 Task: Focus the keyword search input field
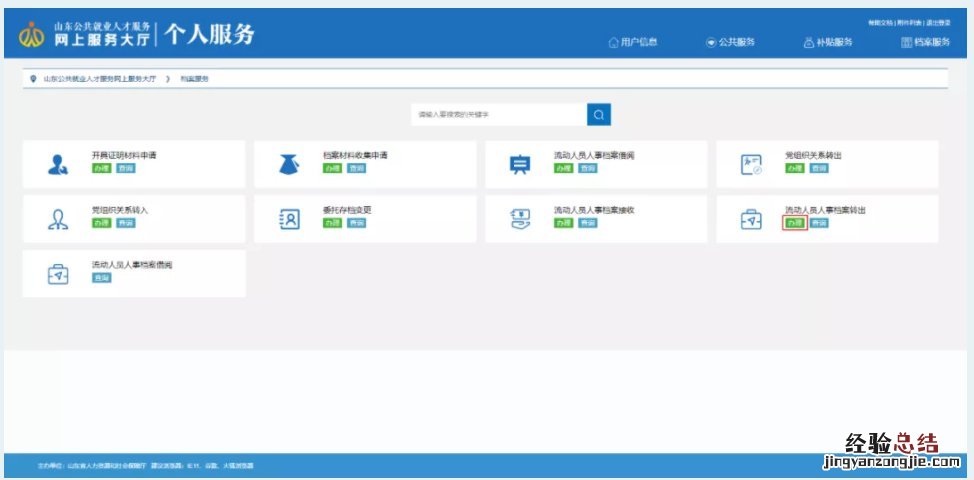tap(498, 115)
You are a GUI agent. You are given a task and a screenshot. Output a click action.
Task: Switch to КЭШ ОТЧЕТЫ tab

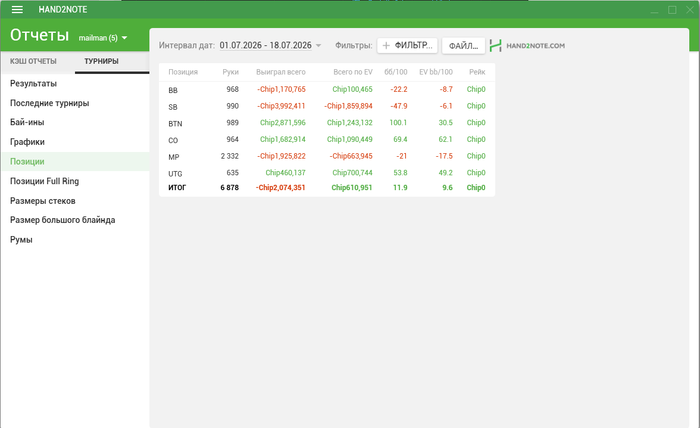click(33, 61)
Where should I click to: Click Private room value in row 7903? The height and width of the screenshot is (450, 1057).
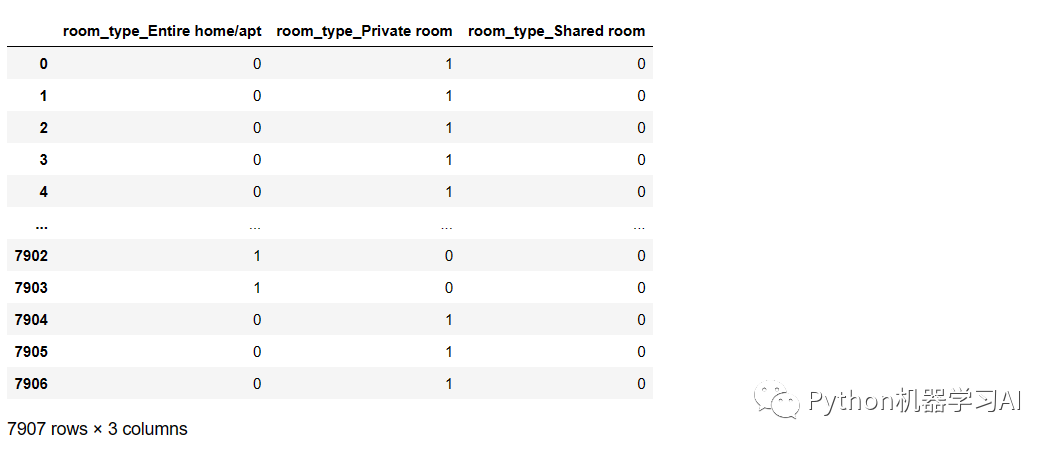[x=448, y=288]
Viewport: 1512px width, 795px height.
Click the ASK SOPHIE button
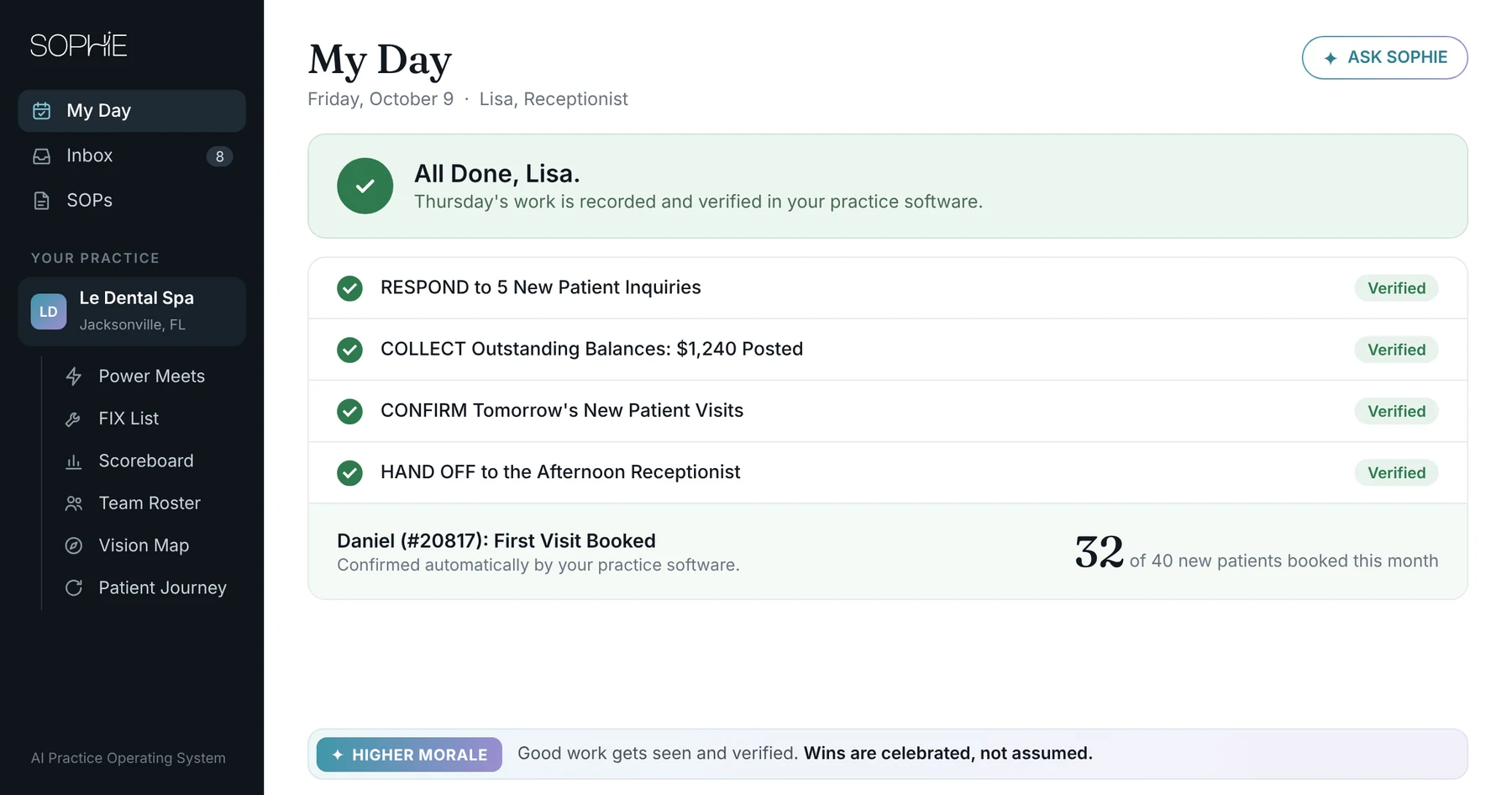coord(1384,58)
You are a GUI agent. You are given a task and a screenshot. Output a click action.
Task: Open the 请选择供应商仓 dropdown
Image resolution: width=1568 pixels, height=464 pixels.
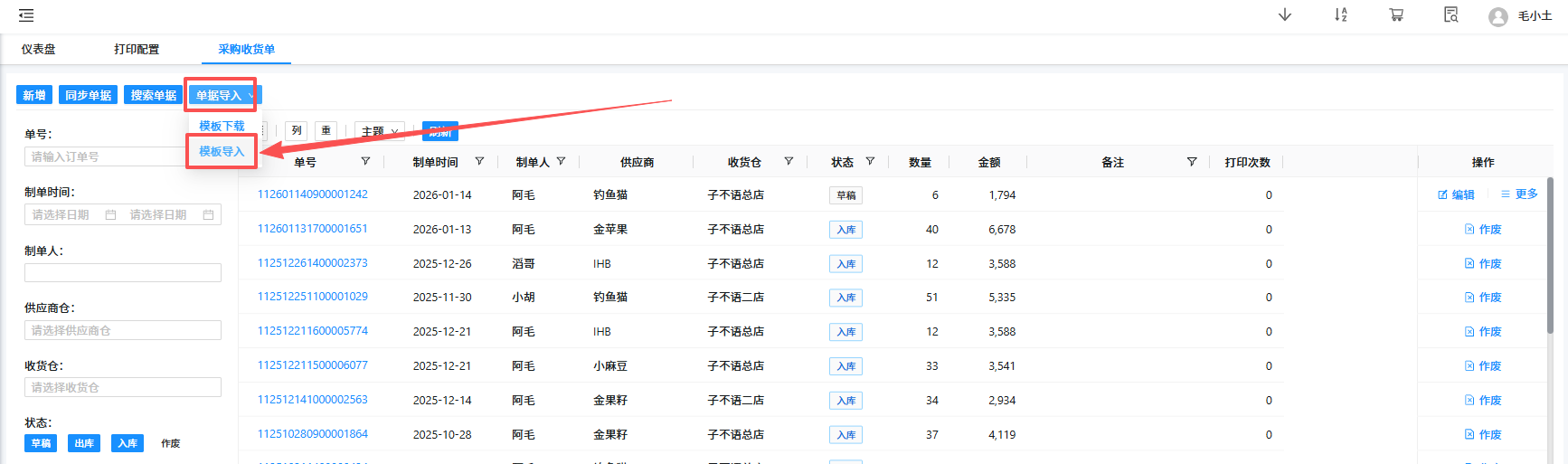[122, 331]
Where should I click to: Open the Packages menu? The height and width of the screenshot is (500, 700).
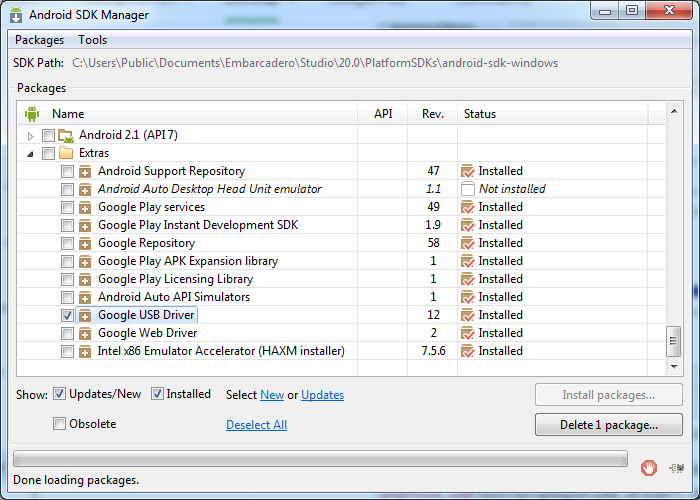(39, 40)
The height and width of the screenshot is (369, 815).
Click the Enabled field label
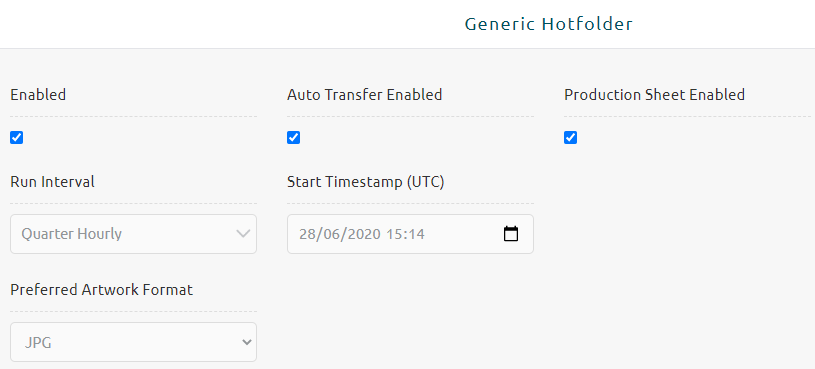pos(38,95)
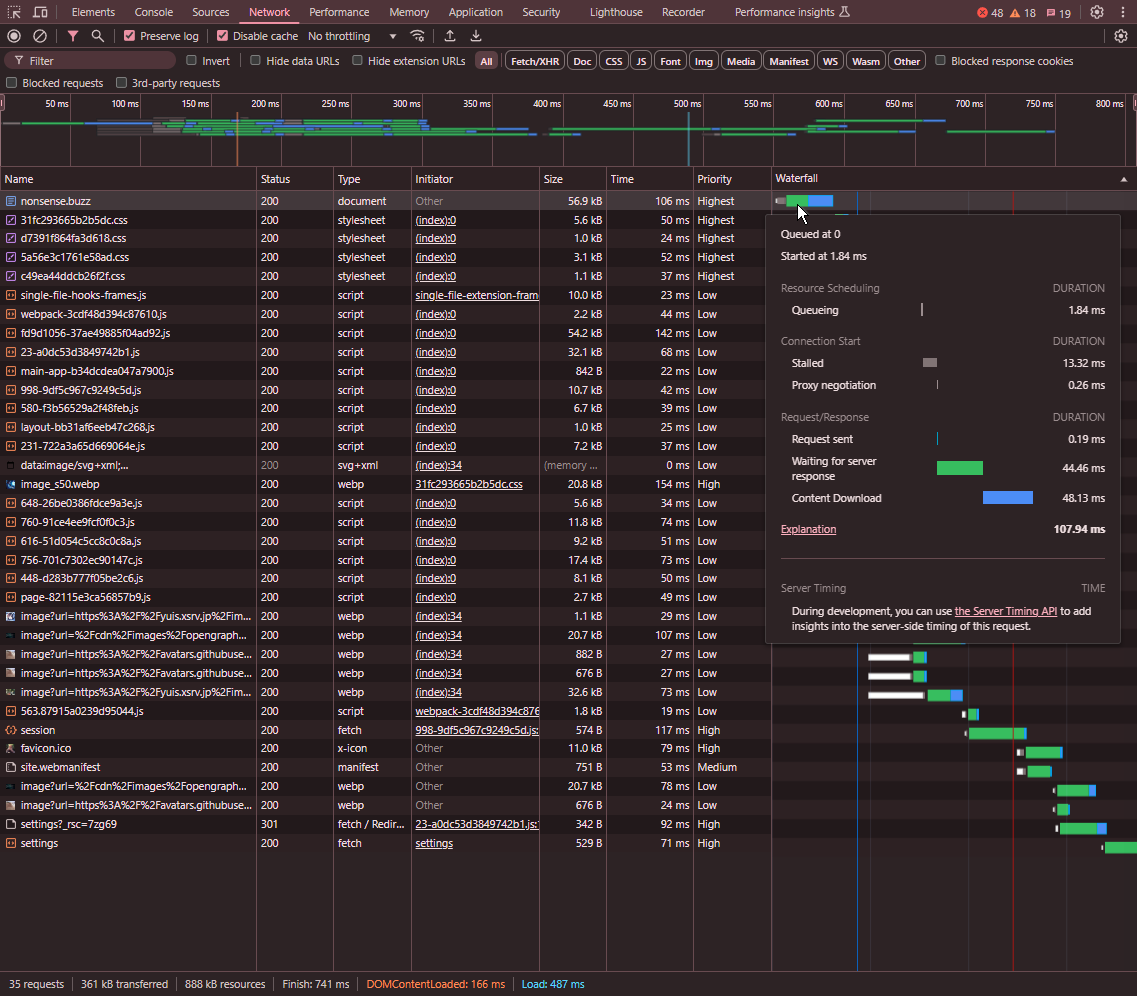Stop recording the network log
The height and width of the screenshot is (996, 1137).
point(14,36)
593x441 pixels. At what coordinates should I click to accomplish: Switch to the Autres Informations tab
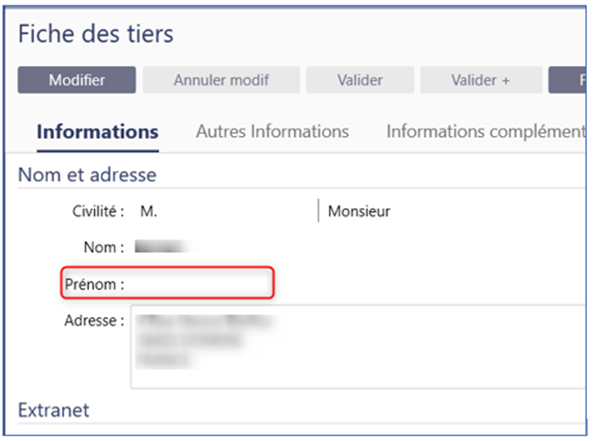click(272, 132)
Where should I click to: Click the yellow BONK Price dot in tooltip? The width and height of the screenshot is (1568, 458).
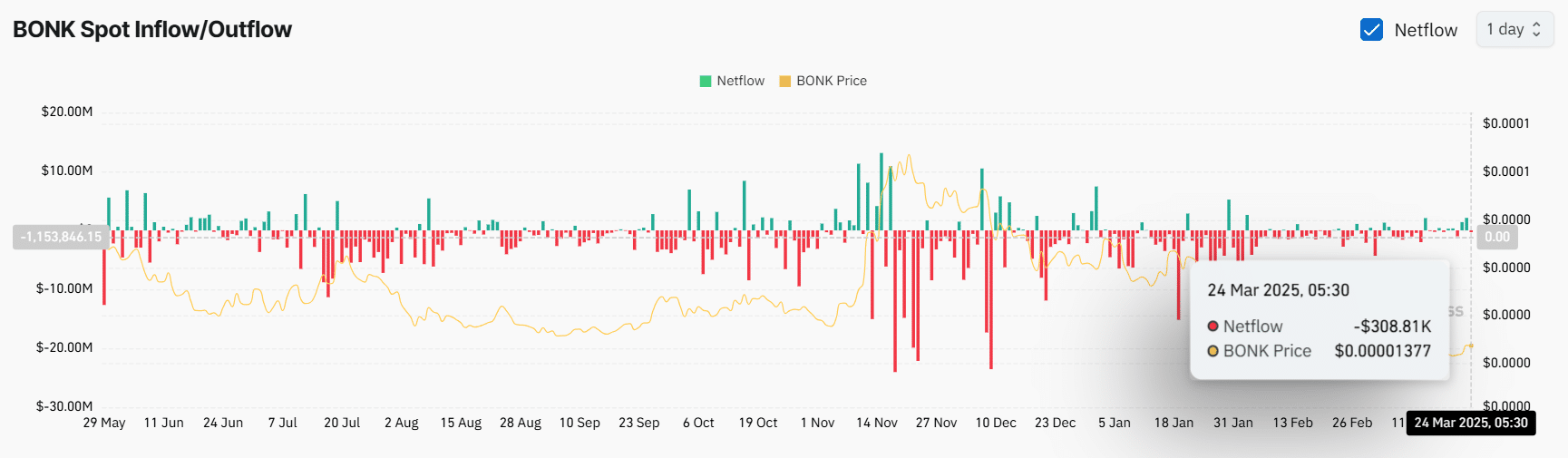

+-------+

▸ **BRIEF**
Without the pictures, return each entry exactly as given.

▸ **OUTPUT**
 Task: Focus the keyword search input field
tap(498, 115)
You are a GUI agent. You are given a task and a screenshot. Output a click action.
Task: Switch to КЭШ ОТЧЕТЫ tab

click(33, 61)
Where should I click to: Click Private room value in row 7903? The height and width of the screenshot is (450, 1057).
[x=448, y=288]
Viewport: 1512px width, 795px height.
Click the ASK SOPHIE button
coord(1384,58)
You are a GUI agent. You are given a task and a screenshot. Output a click action.
Task: Open the 请选择供应商仓 dropdown
Image resolution: width=1568 pixels, height=464 pixels.
[122, 331]
Where should I click to: Open the Packages menu? The height and width of the screenshot is (500, 700).
(39, 40)
The height and width of the screenshot is (369, 815).
Click the Enabled field label
pos(38,95)
Stop recording the network log
The height and width of the screenshot is (996, 1137).
point(14,36)
593x441 pixels. At what coordinates should I click to accomplish: Switch to the Autres Informations tab
click(272, 132)
Where should I click to: Click the yellow BONK Price dot in tooltip? The width and height of the screenshot is (1568, 458).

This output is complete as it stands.